False positives after converting YOLOv8 to .tflite

Hi everybody! New to ultralytics, but so far it’s been an amazing tool. Thank you to the team behind the YOLO models!

Some context: we are trying to improve the object detection in our react-native app, which is using react-native-fast-tflite to load and run our model. My question isn’t about react-native specifically, but using a tflite file is a requirement.

To convert a YOLO model to .tflite, I have a simple python script that downloads yolov8s and converts it to a .tflite format, which we then just drop into our react-native app:

from ultralytics import YOLO
model = YOLO("yolov8s")
model.export(format="tflite")

When running our model, we just get completely random detection boxes. I’ve reproduced what we’re seeing in a codepen here, using tfjs-tflite.

I believe we’re doing everything correctly… I’ve poured over every piece of documentation, relevant github issues, and discussion forums. Our process of interpreting the output seems correct, but I must be missing something. The codepen is full of comments explaining what we’re doing and why, but at a high level, this is what we do in the codepen (which mimics what we do in the react-native javascript logic):

  1. Load model using tflite.loadTFLiteModel
  2. Prepare input tensor data using tf.browser.fromPixels(imageElement)
  3. Normalize pixel values to [-1, 1] using const input = tf.sub(tf.div(tf.expandDims(tensor), 127.5), 1) (note that we have tried [0, 1] with similarly inaccurate results)
  4. Run model prediction using tfliteModel.predict(input), and grab result using await outputTensor.data()
  5. Parse the results and store in a “boxes” array (this might be where we messed things up…?)
  6. Run NMS on the “boxes” array, and draw the results to a canvas

Any help would be hugely appreciated. Our team is building a tool to help tradespeople identify tools and materials on a job site, and find the nearest distributor that supplies these tools. Thank you so much!

Drew

Hi Drew! :blush:

It’s great to hear you’re finding Ultralytics helpful! Let’s see if we can resolve the issue with your .tflite model.

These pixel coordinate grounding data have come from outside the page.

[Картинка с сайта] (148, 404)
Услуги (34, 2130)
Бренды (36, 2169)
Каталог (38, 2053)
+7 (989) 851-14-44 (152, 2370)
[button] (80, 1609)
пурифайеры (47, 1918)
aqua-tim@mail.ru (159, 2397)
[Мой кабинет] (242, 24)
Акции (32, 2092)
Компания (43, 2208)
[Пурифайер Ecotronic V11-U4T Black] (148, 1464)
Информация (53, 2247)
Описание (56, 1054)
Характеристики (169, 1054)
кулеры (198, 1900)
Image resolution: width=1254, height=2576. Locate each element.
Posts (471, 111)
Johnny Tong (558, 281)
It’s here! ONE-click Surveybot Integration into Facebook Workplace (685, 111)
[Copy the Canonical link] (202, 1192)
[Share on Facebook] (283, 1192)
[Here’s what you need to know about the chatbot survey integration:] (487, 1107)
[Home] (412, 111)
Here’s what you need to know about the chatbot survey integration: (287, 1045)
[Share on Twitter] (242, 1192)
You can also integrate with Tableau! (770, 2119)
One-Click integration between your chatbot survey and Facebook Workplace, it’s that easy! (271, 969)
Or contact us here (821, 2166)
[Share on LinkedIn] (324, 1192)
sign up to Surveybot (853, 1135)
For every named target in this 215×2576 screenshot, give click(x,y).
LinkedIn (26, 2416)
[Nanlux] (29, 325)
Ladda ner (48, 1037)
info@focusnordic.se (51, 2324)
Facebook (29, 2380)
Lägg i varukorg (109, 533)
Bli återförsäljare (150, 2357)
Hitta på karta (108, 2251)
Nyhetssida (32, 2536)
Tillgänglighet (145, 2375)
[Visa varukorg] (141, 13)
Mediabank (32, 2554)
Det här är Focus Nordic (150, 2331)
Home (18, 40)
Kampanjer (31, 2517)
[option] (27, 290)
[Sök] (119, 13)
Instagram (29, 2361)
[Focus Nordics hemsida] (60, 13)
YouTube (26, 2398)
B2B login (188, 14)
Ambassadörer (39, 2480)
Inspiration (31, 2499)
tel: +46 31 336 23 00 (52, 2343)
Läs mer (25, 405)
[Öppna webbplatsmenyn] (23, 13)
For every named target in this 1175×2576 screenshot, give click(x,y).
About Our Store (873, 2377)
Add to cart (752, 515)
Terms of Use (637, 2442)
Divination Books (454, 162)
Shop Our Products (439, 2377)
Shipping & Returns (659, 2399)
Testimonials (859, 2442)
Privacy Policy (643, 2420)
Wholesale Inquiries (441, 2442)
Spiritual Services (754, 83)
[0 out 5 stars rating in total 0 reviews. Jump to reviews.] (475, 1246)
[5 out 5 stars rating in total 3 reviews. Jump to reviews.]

Firstly, ensure that the model conversion process is correctly configured. When exporting to .tflite, make sure you’re using the correct image size and input normalization that matches the training configuration. Here’s a quick checklist:

  1. Image Size: Ensure the input image size during inference matches the size used during training. You can specify this during export with imgsz.

  2. Normalization: YOLO models typically expect pixel values in the range [0, 1]. If you’re normalizing to [-1, 1], it might cause issues. Try sticking with [0, 1].

  3. Output Parsing: Double-check the parsing logic for the model’s output. Ensure the dimensions and indices align with the expected output format of YOLO models.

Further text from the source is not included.